# TASK DESCRIPTION
No pictures, no extra lines: copy exactly from the line with "How do I perform: Copy" through the end of the entries.

# RECORDS
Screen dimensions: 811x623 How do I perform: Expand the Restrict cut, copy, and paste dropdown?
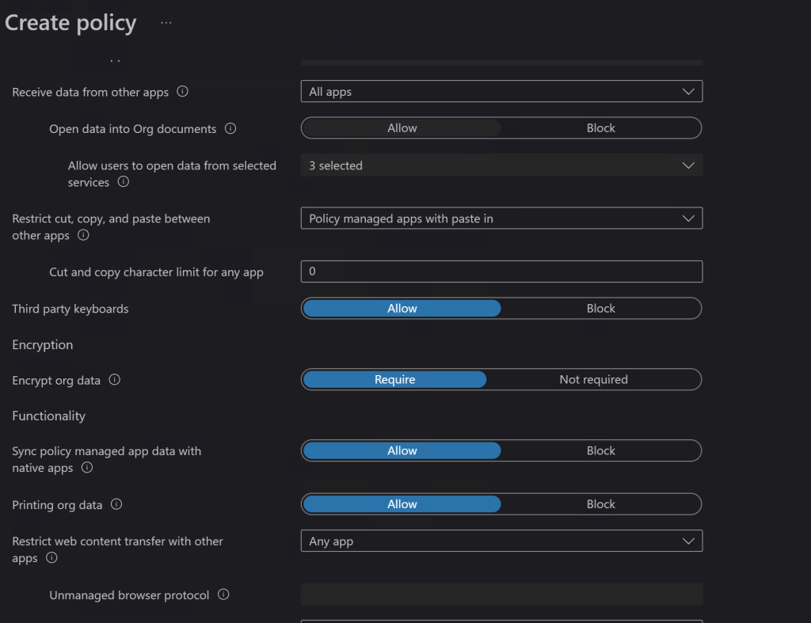point(501,218)
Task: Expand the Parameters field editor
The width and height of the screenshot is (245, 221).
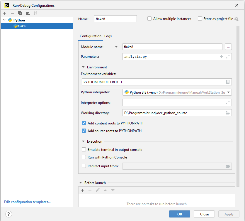Action: pos(228,56)
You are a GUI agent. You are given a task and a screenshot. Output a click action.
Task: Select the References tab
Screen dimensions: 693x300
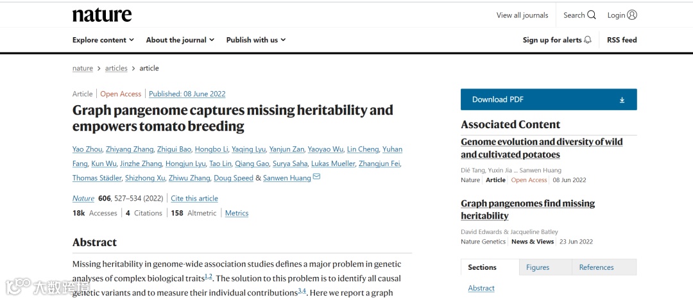596,267
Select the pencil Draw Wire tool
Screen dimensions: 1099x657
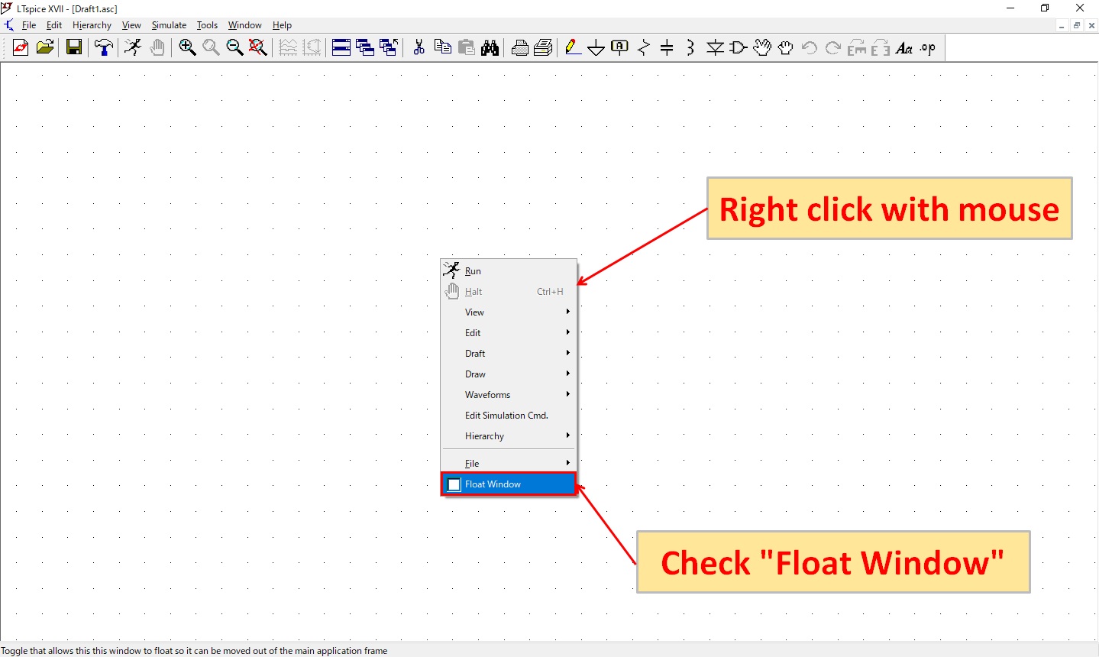click(x=572, y=48)
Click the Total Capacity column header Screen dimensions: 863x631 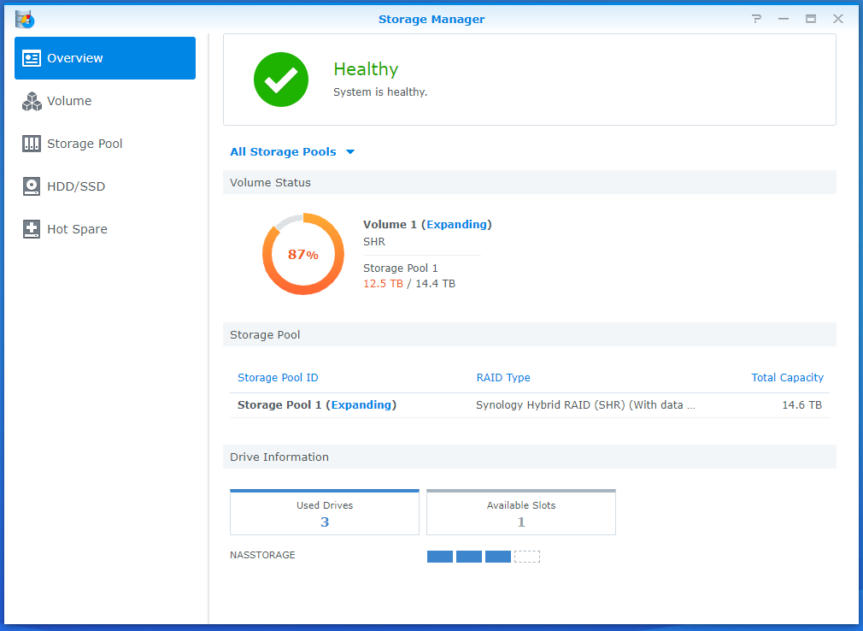click(787, 377)
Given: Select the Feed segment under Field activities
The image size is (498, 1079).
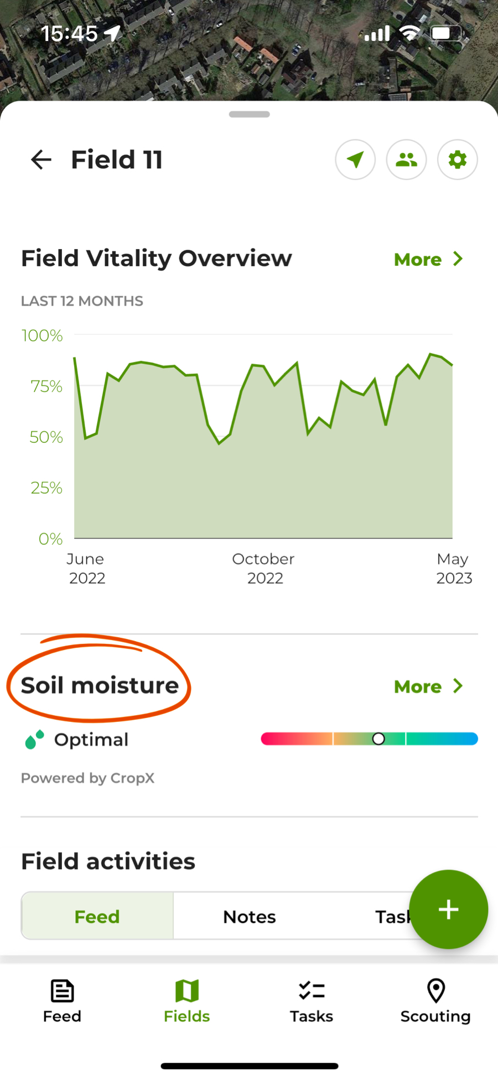Looking at the screenshot, I should point(97,916).
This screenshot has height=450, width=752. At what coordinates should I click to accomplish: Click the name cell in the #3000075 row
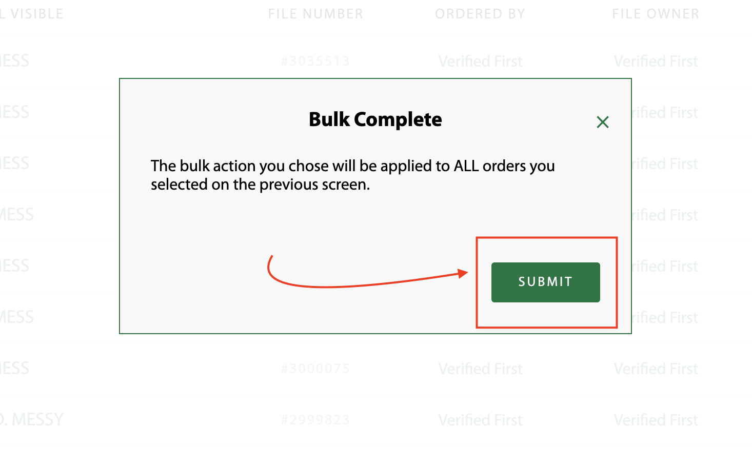[x=15, y=369]
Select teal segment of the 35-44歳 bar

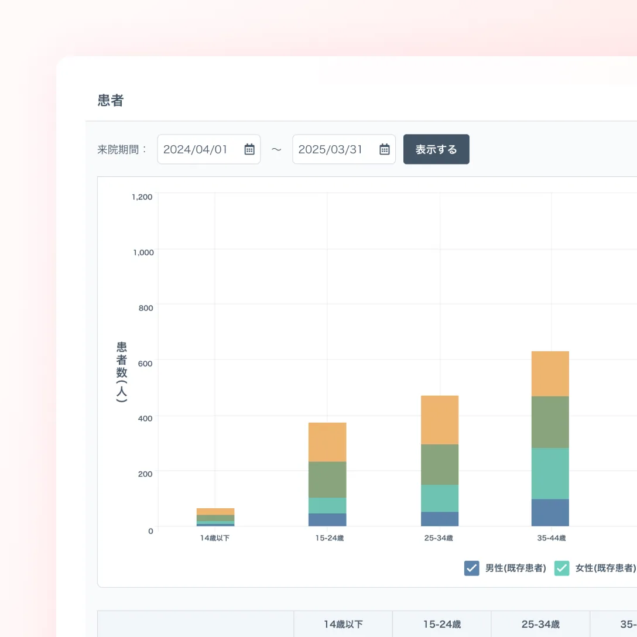pos(550,473)
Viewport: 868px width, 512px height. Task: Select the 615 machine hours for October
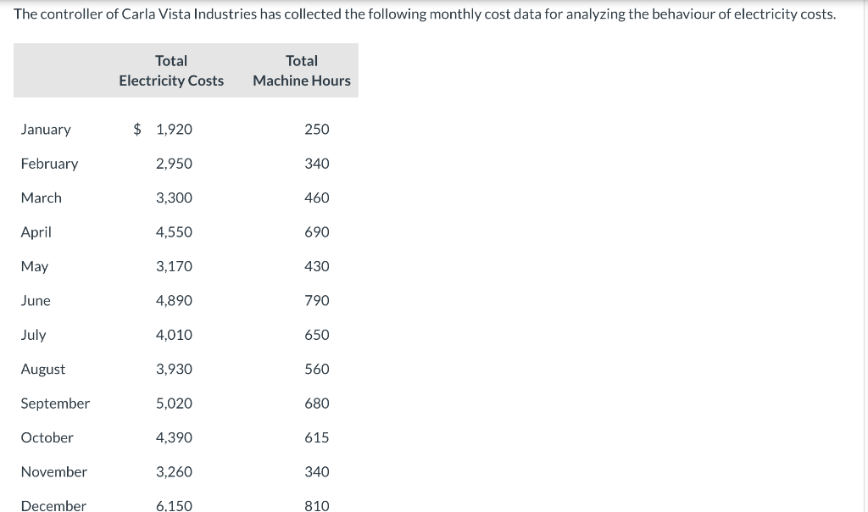coord(316,437)
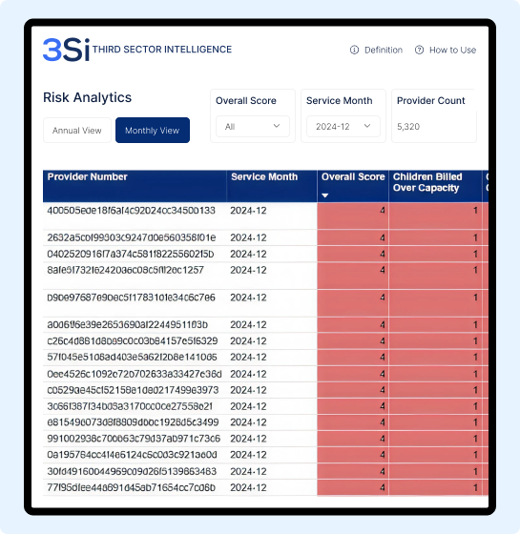This screenshot has height=534, width=520.
Task: Click the Provider Count value 5,320
Action: pos(408,127)
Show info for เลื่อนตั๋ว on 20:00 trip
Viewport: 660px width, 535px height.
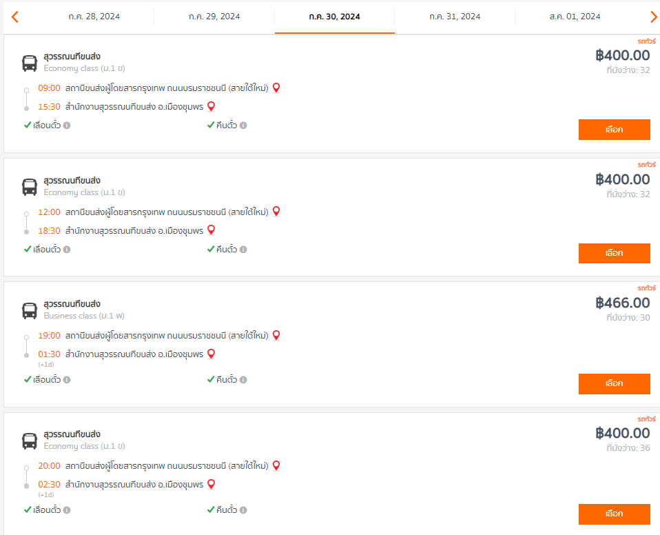coord(67,509)
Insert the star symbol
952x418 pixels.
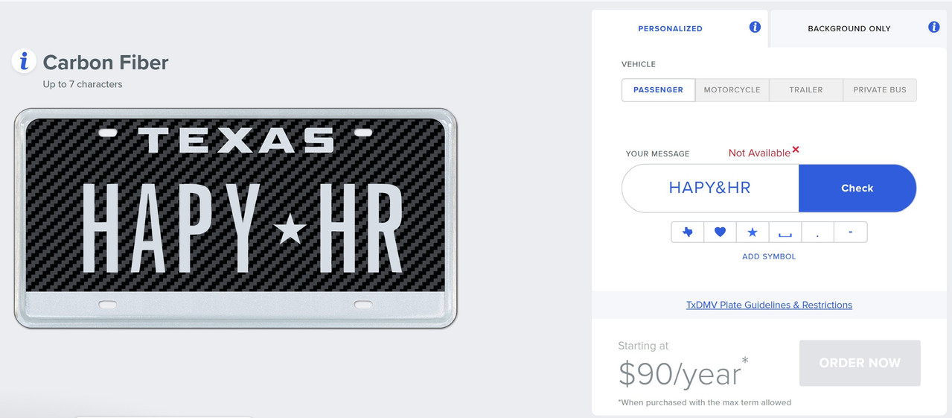pyautogui.click(x=753, y=232)
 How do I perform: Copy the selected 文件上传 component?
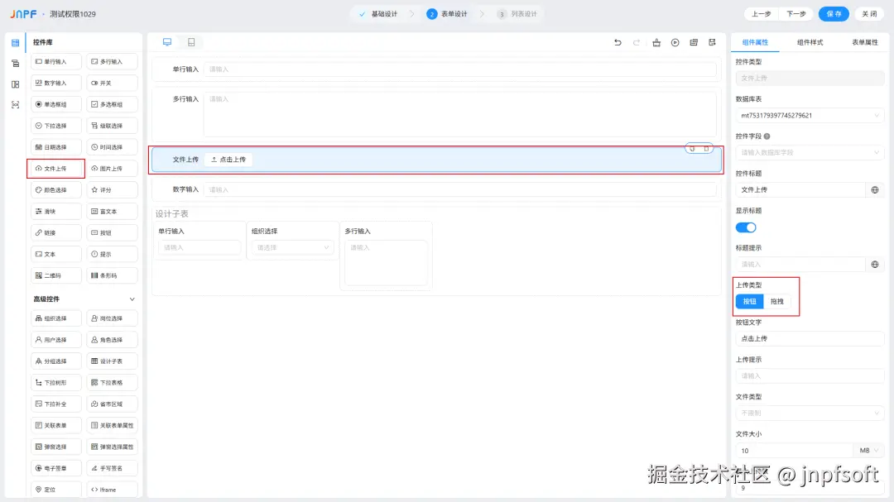(x=692, y=149)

# EXERCISE SOLUTION
 How do I perform: Copy the selected 文件上传 component?
(x=692, y=149)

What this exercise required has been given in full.